Per “mondo” non si deve intendere la creazione buona, santa e bella, ma l’umanità peccatrice, l’umanità ribelle, l’umanità che ha rifiutato Dio. Questo “mondo” che gli era nemico, Dio lo ha amato e lo ha amato in un modo così serio da donare il suo Figlio unigenito.

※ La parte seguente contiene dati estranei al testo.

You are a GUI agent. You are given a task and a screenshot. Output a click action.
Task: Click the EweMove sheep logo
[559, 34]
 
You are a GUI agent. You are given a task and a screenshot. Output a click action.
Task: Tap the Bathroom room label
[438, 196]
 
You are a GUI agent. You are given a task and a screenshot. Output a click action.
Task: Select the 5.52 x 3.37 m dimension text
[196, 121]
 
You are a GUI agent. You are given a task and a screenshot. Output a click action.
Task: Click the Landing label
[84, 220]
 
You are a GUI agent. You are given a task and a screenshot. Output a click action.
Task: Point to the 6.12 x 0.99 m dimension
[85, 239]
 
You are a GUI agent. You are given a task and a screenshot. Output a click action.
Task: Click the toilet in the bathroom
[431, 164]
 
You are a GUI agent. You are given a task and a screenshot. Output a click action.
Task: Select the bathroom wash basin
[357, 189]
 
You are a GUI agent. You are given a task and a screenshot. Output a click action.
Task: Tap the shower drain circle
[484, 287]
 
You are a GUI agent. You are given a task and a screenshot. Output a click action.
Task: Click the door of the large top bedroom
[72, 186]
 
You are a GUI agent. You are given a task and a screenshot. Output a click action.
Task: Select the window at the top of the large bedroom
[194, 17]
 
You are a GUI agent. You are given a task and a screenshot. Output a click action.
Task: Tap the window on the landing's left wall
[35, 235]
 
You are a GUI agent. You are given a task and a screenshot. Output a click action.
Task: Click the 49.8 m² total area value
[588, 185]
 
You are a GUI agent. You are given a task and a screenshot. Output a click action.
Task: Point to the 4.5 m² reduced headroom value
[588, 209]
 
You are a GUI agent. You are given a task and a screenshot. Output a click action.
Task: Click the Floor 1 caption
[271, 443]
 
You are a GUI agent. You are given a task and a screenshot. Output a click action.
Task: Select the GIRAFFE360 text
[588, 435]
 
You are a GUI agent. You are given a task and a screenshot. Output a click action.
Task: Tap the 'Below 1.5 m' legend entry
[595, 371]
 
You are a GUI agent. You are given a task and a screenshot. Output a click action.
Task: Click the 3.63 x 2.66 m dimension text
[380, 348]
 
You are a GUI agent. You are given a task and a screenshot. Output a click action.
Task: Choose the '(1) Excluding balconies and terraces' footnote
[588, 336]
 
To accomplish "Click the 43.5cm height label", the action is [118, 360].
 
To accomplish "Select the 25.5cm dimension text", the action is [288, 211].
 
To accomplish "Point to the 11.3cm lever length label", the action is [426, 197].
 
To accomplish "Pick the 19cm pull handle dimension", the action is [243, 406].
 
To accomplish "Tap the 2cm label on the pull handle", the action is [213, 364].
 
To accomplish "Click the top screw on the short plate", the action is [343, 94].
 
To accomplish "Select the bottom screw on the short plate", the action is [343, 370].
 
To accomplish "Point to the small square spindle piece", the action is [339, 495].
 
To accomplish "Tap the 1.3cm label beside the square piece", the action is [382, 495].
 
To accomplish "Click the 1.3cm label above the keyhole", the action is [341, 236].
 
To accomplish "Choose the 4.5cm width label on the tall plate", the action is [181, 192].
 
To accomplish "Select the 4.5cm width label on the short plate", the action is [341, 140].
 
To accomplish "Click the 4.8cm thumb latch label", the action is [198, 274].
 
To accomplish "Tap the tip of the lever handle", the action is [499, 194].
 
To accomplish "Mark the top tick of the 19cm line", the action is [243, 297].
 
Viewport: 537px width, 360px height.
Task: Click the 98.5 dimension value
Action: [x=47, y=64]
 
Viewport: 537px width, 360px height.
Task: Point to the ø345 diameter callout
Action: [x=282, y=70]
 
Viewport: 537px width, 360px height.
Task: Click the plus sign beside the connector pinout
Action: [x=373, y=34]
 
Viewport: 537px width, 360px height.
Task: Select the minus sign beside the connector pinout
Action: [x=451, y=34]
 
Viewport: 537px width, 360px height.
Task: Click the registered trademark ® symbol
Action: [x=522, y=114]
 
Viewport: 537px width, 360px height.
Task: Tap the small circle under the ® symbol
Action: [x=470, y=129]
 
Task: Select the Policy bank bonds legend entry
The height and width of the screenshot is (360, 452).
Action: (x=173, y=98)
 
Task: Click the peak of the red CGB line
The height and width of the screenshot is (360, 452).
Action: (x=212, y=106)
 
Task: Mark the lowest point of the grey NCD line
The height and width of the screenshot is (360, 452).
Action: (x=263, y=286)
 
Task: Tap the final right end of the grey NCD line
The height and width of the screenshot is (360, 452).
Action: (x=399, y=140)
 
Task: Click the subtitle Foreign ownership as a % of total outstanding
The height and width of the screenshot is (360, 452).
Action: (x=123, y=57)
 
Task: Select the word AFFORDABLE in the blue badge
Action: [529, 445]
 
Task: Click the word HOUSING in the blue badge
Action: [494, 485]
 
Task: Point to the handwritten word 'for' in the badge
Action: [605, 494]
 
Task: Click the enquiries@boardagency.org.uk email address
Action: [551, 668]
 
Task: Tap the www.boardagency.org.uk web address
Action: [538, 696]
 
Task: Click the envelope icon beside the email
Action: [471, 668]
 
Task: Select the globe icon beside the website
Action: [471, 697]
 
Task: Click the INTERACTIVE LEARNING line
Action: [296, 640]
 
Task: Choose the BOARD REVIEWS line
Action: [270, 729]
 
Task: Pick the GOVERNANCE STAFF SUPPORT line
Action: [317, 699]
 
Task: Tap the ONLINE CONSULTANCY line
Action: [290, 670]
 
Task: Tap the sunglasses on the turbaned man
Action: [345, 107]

Il senso di questa donazione è che Dio ha donato sé stesso nel suo Figlio, ha donato la ricchezza della sua vita e del suo amore. In Dio, amare e dare vengono a coincidere. Amare vuol dire dare. Il dare è il modo di essere di Dio. Se per il Figlio dell’uomo “bisogna”, per Dio si tratta di “dare”. Dal dare di Dio si misura il suo amare il mondo. Se consideriamo che il mondo è tutto ciò che si oppone a Dio, allora capiamo bene come, nei confronti di ciò che si oppone a lui, Dio si sia posto come colui che dà e che, nel suo Figlio, “si dà”, cioè, dona se stesso. In questo versetto ci viene dato il contenuto della nostra fede, che è questo: “Dio ha tanto amato il mondo da dare il suo Figlio unigenito”. Il credere in lui è il credere all’amore con cui Dio ha amato il mondo. La fede ci porta a credere e a sapere il mondo amato fino al punto che Dio, per esso, ha donato suo Figlio. Il mondo, quindi, non è condannato; per questo mondo Dio non ha esitato a dare il suo Figlio unigenito.
Dio, infatti, non ha mandato il Figlio nel mondo per condannare il mondo, ma perché il mondo sia salvato per mezzo di lui.
Gesù dice a Nicodemo che la condanna, il giudizio, non rientra in quel momento nella missione del Figlio, ma solo il dono della salvezza destinata a tutti, che nel versetto è indicato dalla parola “mondo”, cioè l’umanità bisognosa di essere salvata. (cf. Gv 12,47; 1Gv 4,8-16). Il tardo giudaismo considerava il Messia come giudice escatologico. Si noti anche la persona del Battista visto come colui che ripulisce l'aia e sfronda gli alberi sterili (Mt 3,10.12). Gesù, secondo Giovanni, aggiunge che il giudizio consiste nel fatto che la luce è venuta nel mondo ma gli uomini hanno amato più le tenebre che la luce perché le loro opere erano malvagie (Gv 3,19). Il dono della luce richiede che gli uomini l’accettino perché, in caso contrario, condannano se stessi alla cecità, come effettivamente è capitato con la venuta del Verbo (cf. Gv 1,9-10).
La scelta fondamentale dell'uomo è questa: accettare o rifiutare l'amore del Padre che si è rivelato in Cristo.
Nicodemo era in cerca della verità. Io cosa cerco?
Che cosa significa per me l’esaltazione di Cristo e della sua croce?
La parola “croce” suscita in me pensieri o atteggiamenti negativi o è simbolo di salvezza, redenzione?
Come reagisco nelle circostanze della malattia o della sofferenza?
Cosa sono per me la vita eterna e la salvezza?
Ascolta, popolo mio, la mia legge,
porgi l’orecchio alle parole della mia bocca.
Aprirò la mia bocca con una parabola,
rievocherò gli enigmi dei tempi antichi.
e tornavano a rivolgersi a lui,
ricordavano che Dio è la loro roccia
e Dio, l’Altissimo, il loro redentore.
ma gli mentivano con la lingua:
il loro cuore non era costante verso di lui
e non erano fedeli alla sua alleanza.
invece di distruggere.
Molte volte trattenne la sua ira
e non scatenò il suo furore (Sal 77).
Impara a leggere nella tua vita e in quella degli altri i frutti della Croce. “Dobbiamo soffermarci a contemplare questo mistero, farlo penetrare nel nostro spirito, far sì che esso divenga luce interiore e comprensione amorosa del piano di Dio” (Raniero Cantalamessa).